This year’s edition of the Palestine International Festival for Music and Dance will open on 27 July and will run until 8 August, with concerts scheduled to take place in Ramallah, Jenin, Jerusalem and Hebron.
Some of this year’s highlights include a concert by 47SOUL, who will bring their electronic Palestinian street music and Arabic Dabke to Ramallah Cultural Palace on 27 July.
The four-member band is made up of Z the People (vocals/synths), El Far3i (Derbakeh/MC/vocals), Walaa Sbeit (percussion/MC/vocals) and El-Jehaz (guitar/vocals).
They identify themselves as an “electro-mijwez, 'shamstep' band” who “speak about freedom of movement, whether that’s sparking new dance styles or singing about breaking down border check points,” according to their Facebook page.

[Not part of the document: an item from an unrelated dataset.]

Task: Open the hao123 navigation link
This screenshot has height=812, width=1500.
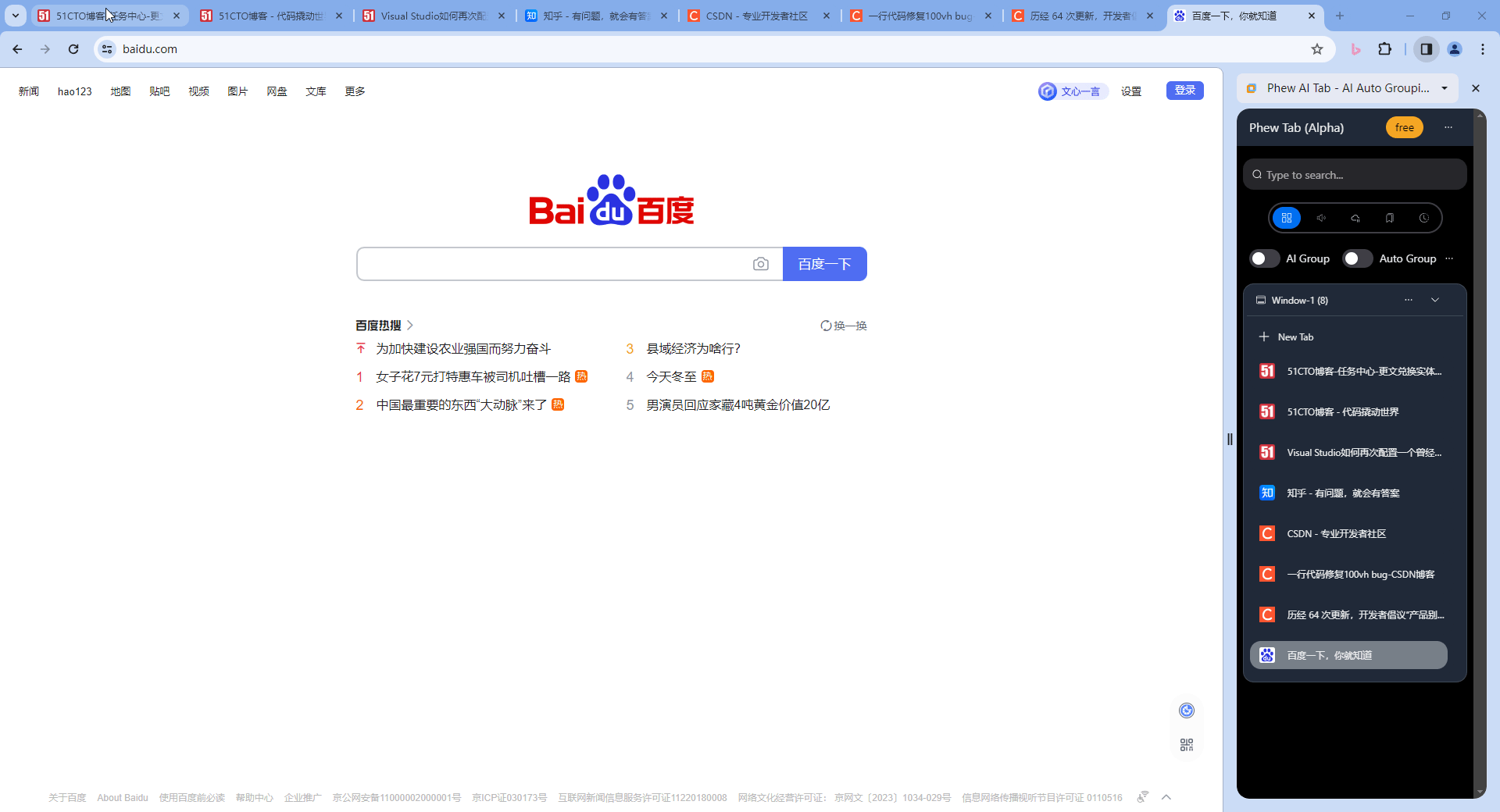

47SOUL revisits the Levantine folk dance the Dabke, “hyping it up with analog synthesizers, drum machines, epic guitar lines, and tripped-out English and Arabic verses from the four singers” creating a new, fresh sound called “shamstep”.

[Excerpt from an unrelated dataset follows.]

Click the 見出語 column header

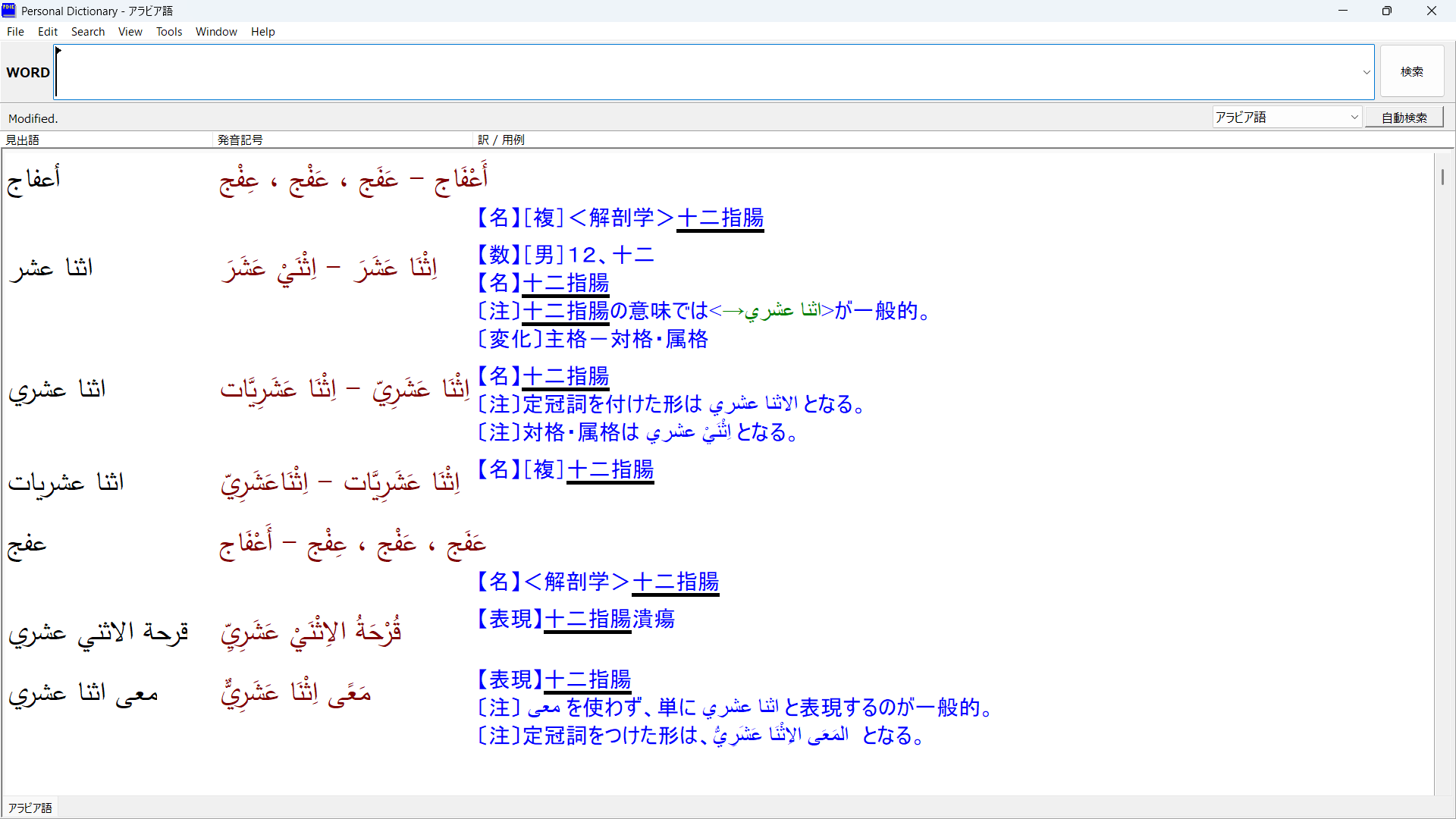[x=23, y=140]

On 28 July, Sweden-based Tarabband will treat the Palestinian audience to unique sound of Tarab (defined on the band's official website as "ecstasy through music") steeped in Western melodies.
Formed in 2008, the six-member band includes Iraqi-Swedish Nadin Al-Khalidi, the band’s main vocalist and Saz player, and five other musicians from Malmö: Gabriel Hermansson (mandolin and guitar), Valter Kinbom (percussion), Ferhat Deniz Fors (percussion), Filip Runesson (violin), and Romain Coutama (bass).
Other highlights of this year's edition include a concert by well-known Tunisian musician Ghalia Benali on 31 July, also at the Ramallah Cultural Palace.
Benali, who was born in Belgium but grew up in the Tunisian town of Zarzis, is known for fusing musical influences and traditions from the East and West, mixing classical Arabic styles with jazz and Indian music.
As well as being a singer, composer and songwriter, but also a successful actress and graphic designer.
Egyptian band Eskendrella are also scheduled to participate in this year's edition with a concert scheduled for 1 August at Ramallah Cultural Palace.
Founded in 2005 by oud master and singer Hazem Shaheen, Eskendrella started playing in underground venues in Egypt before they developed, “shifting between revivals of the nation's classic tunes and ventures into new compositions,” according to their Facebook page.
Some of Eskendrella’s inspirations include famous Egyptian musicians Sayyed Darwish and Sheikh Imam as well as colloquial poets Salah Jaheen, Fouad Haddad, Ahmed Fouad Negm and Amin Haddad.
Palestine International Festival for Music and Dance was founded in 1993 to overcome the cultural siege imposed by Israel over Palestine by inviting artists from different corners of the world to visit the occupied territories through music and dance.
The festival, which is organised by the Popular Art Centre, has hosted a huge array of international and local musicians and dance groups, including artists from Spain, Italy, Greece, Chile, Egypt, France, Morocco, Tunisia, Algeria, Iraq, the UK and Turkey.
PIF "attracted large numbers from various villages and cities in the West Bank and also from within the Green Line, thus strengthening interaction and ties between the Palestinians from different regions," according to the festival's Facebook page.
The festival came to a halt between the years 2000 and 2005 due to the “strenuous political and economic situation.”
However, as of 2005, the festival came back stronger, expanding to host its events in cities and refugee camps across the West Bank.